Mittwoch, 17. Dezember 2025

17. Dezember 3528: Der Stern von Tharsis

 Das Gewicht der Tiefe (Eine Woche vor Weihnachten)


Die schwere Verbundtür zum Sitzungssaal glitt geräuschlos ins Schloss. Ein kurzes Zischen der pneumatischen Dichtungen versiegelte die Welt draußen und ließ den Luftdruck in Tatjanas Ohren kurz knacken. Über ihr lastete der kühle, unnachgiebige Druck der Tiefe, als läge das gesamte Massiv der Tharsis-Ebene wie ein bleierner Deckel auf ihrem Bewusstsein. Drei Ebenen unter dem wirbelnden Marsstaub schnitten gleißende Lichtkanten durch die künstlichen Schatten des Raumes. Hinter den Panzerglaswänden rollten hochauflösende Live-Aufnahmen der unendlichen, rostfarbenen Dünen vorbei, während über dem zentralen Tisch ein Hologramm flimmerte. Blaue Flottenpunkte glitten dort in starren, bedrohlichen Formationen wie künstliche Lichterketten durch das digitale Nichts.

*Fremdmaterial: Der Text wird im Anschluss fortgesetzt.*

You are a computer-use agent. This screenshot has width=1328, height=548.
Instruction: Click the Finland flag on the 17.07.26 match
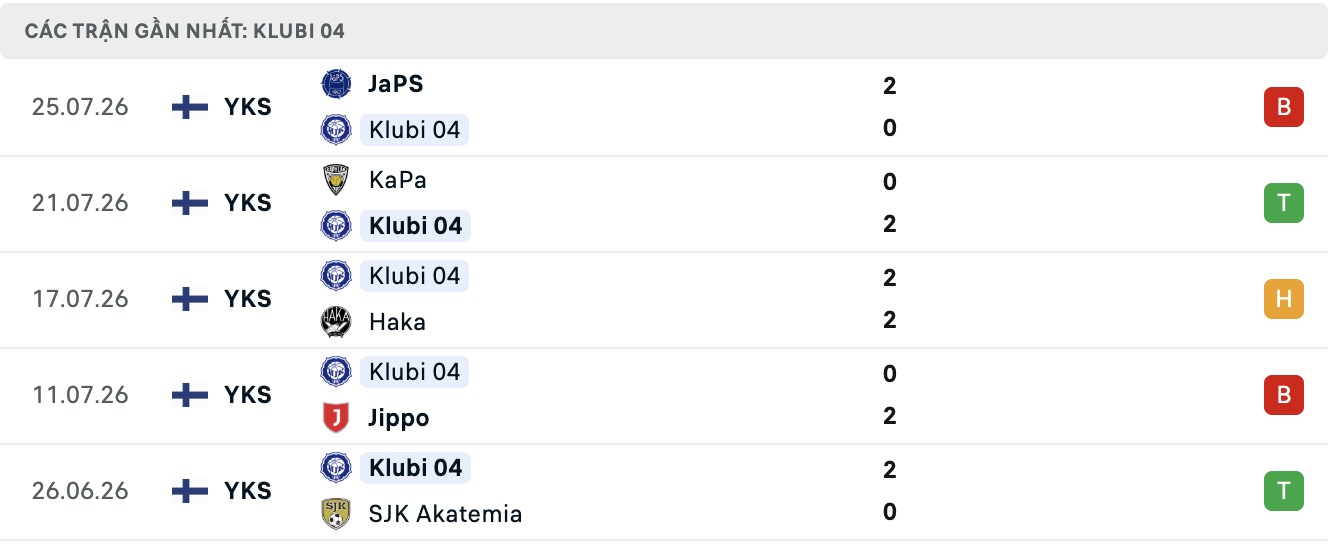tap(190, 299)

Tatjana trat an das Podium und umschloss mit ihren Fingern das kleine silberne Glöckchen. Das kühle Metall kreiste kurz in ihrer Handfläche. Sie genoss das vertraute Gewicht, das ihre Finger erdete. Mit einem festen Griff zum Hinterkopf glättete sie das seidene Tuch in ihrem Haar. Das Azurblau des Stoffes leuchtete im fahlen Licht der Monitore wie ein Signalfeuer zwischen den grauen Uniformen der Offiziere. Sie legte die Hand flach auf die Tischoberfläche. Das kühle Holz leitete die Vibrationen der Gespräche direkt in ihre Haut weiter. Tatjana schloss für einen Herzschlag die Augen. Sie zählte das abgehackte Keuchen von Admiral Peters und das nervöse Trommeln von Marcus Sterns Fingern auf dem Tischrand.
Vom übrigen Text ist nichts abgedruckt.